:: EXERCISE INSTRUCTIONS ::
Where the word "avatar" occurs in a line of the data, return the whole line.

[Collected data entries]
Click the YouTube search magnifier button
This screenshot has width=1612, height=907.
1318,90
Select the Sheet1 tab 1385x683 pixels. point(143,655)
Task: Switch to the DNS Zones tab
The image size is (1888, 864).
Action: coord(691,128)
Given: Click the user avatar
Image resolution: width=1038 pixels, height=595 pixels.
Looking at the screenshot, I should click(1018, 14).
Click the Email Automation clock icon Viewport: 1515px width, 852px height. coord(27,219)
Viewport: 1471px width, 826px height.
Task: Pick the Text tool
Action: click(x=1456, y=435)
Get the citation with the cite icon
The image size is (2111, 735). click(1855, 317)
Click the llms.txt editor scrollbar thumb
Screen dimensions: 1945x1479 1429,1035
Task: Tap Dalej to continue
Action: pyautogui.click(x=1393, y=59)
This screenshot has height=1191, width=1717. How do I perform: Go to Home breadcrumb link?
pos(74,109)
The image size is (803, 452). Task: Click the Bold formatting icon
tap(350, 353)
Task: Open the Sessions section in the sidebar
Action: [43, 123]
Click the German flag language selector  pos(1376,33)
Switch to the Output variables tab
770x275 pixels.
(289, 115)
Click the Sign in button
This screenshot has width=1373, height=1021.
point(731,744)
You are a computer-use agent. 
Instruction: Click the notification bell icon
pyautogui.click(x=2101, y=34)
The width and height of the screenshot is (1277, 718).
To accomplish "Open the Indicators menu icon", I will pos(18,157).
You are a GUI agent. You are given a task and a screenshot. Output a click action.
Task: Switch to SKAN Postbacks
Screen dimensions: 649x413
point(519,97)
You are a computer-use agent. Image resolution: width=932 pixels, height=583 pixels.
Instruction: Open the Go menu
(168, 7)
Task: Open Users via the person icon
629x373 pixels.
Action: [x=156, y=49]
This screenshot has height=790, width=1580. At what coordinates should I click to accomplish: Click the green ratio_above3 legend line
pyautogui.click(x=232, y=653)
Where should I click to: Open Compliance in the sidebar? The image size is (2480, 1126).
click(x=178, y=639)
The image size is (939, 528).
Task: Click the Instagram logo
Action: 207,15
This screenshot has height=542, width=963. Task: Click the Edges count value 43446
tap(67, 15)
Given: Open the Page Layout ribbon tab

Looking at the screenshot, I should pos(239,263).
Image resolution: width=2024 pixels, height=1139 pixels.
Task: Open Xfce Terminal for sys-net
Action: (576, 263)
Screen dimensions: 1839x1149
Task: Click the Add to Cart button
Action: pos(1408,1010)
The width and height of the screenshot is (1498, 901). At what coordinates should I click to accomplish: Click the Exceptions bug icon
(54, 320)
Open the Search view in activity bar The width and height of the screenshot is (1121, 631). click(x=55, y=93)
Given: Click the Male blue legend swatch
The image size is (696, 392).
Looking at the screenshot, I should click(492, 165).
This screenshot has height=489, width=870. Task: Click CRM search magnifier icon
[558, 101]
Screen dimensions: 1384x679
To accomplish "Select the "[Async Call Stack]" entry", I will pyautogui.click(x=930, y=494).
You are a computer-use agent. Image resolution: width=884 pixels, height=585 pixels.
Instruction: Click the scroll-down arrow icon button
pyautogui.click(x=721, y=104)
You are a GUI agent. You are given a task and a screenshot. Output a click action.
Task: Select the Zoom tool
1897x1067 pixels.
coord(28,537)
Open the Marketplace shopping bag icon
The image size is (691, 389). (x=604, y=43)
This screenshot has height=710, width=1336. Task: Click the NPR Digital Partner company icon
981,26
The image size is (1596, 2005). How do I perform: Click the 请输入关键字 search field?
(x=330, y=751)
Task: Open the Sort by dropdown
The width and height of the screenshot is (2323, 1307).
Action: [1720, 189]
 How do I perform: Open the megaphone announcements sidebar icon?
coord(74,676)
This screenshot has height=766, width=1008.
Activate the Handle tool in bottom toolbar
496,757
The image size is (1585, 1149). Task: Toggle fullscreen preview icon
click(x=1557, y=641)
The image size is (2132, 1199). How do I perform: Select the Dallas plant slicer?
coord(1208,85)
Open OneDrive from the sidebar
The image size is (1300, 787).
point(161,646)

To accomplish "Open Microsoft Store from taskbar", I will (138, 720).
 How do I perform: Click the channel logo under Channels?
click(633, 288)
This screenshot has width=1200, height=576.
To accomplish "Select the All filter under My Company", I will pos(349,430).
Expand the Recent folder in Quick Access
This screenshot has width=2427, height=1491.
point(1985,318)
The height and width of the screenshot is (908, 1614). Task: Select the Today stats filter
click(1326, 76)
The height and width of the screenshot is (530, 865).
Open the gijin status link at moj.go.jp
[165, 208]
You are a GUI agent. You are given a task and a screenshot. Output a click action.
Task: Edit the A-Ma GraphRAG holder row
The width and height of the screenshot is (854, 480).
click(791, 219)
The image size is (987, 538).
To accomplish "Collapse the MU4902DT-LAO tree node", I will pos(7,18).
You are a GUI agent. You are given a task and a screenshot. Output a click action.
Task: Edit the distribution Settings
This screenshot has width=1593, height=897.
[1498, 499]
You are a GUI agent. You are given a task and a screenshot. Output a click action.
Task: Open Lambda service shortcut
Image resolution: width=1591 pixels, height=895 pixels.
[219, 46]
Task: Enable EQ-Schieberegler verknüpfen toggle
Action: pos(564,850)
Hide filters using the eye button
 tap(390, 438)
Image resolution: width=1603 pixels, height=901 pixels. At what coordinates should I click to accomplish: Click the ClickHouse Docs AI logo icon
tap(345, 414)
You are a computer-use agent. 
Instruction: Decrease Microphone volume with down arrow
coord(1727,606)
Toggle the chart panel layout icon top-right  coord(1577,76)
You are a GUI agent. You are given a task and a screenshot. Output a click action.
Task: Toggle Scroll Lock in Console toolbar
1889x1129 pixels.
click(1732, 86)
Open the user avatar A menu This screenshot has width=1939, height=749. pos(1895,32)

:: SOLUTION TO THE PROBLEM ::
Given: Click the user avatar
Open the user avatar A menu This screenshot has width=1939, height=749. pos(1895,32)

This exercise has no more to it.